Data Join Techniques in JavaScript

April 25, 2014

When I decided to cut over my festival guide to a standalone site, I needed to figure out a way to do the data operations on the client’s browser that I was doing on the MySQL server. Specifically, I needed to emulate joining tables. The nested loop join is the simplest join you can do in SQL, but it happens to be the most costly. The merge join is a much faster method that can also be easily emulated in JavaScript, but is only advantageous if the sets are sorted (which can offset any performance gain over the nested loop join). I wanted to find out if any of the popular JavaScript data manipulation libraries offer an advantage over using standard JavaScript operations.

The libraries I’m testing are jQuery, Prototype, and Underscore. All 3 are mature, widely used, and fairly easy to start using.

To create the example data sets, I first make a large array of sequential integers. I then shuffle the array using the Fisher-Yates method. I then take 2 overlapping subsets of the shuffled array. This provides me a with a good mix of hits and misses when doing the join. Since I’m not focusing on the speed of various sorting techniques, I’m going to rely on Underscore’s sort operation.

The nested loop join is a fairly simple operation in JavaScript. Given two sets, you loop through each item in the first set, and for each item, you loop through the 2nd set to see if there’s a match. If there is, you add it to your result set. If you are only trying to find distinct matches between the two sets, you can break out of the inner loop after you find a match (this increases performance). Nested loops exist in SQL Server.

var o = [];
for (var i = 0; i < t1.length; i++) {
  for (var j = 0; j < t2.length; j++) {
    if (t1[i] === t2[j]) {
      o.push(t1[i]);
      break
    }
  }
}

For other libraries the syntax is similar to JavaScript’s forEach function. The main difference is that these functions call a separate function for each item in the array.

var o = [];
t1.forEach(function(v) {
  t2.forEach(function(w) {
    if (v === w) {
      o.push(v);
    }
  });
});

For Underscore’s each, like the built-in forEach, there is no “break” function so I made another test using the every function. I’ve also included Underscore’s intersection, reduce, and filter functions.
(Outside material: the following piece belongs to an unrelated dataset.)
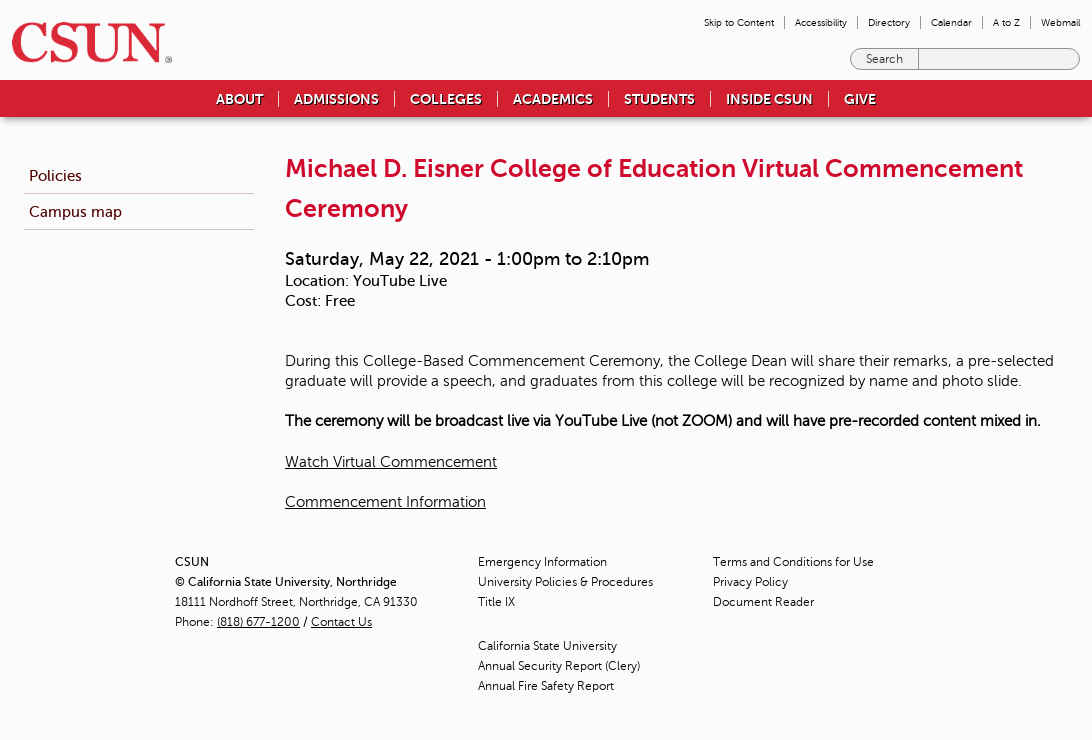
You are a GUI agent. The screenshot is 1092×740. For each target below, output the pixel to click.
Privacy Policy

Like the nested loop join, the merge join (also called the sort-merge join) is a simple operation. The idea is that, once sorted, you can linearly go through each set and compare values. Merge joins also exist in SQL Server.

var i = 0, j = 0, o = [];
while(i < t1.length && j < t2.length) {
  if(t1[i] < t2[j]) i++;   else if(t1[i] > t2[j]) j++;
  else { o.push(t1[i]); i++; j++; }
}

Another join technique I tried was converting the arrays to objects, with each item of the original array the field name of the new object. So this

var array = [1,2,3];

becomes this.

var object = {
  1: true,
  2: true,
  3: true
};

Using two objects instead of two arrays eliminates one of the loops entirely. I loop through the first object’s fields, and for each one I check if the field is undefined in the second object.

var o = [];
for (var i in a1) {
  if (typeof a2[i] !== 'undefined') {
    o.push(i);
  }
}

I ran two sets of benchmarks, one for unsorted sets and one for sorted sets.

For unsorted sets the native for loops were the fastest. The object as an array method didn’t fare too badly, nor did the merge join method. Underscore’s filter and reduce methods performed very close to the merge join, which leads me to believe they’re both doing something something similar under the hood. All of the other “each” methods performed similarly poorly. Since these functions call a function (passing parameters and changing the scope) and check the return values for each iteration of the loop, it’s not surprising that the performance is so much worse.

For sorted sets, there is no question that the merge join is the fastest. This makes sense given that it is a linear operation whereas the nested loop join is a quadratic operation. Since I’m using data from SQL, I can sort the sets using the “order by” clause.

I’ve often been told to be weary of functions that replace built-in operations, as they are often “syntactical sugar” that obfuscate the true operation and/or perform unnecessary computations. In this case, I was correct in my skepticism, as breaking down the most performant method into its basic JavaScript operations yields the best results. Of course, there are trade-offs between speed and legibility of code - one could argue that the libraries make the joins easier to read. However, for critical sections of code, especially parts on which the UI depends, I recommend basic JavaScript operations. They also have the beneficial side-effect of being both cross-browser and library-agnostic.

You can see all the code on the jsPerf tests here and here.

EDIT: Thanks to my buddy Alex for pointing out some missing but significant join operations, he helped add some tests to the jsPerf benchmarks.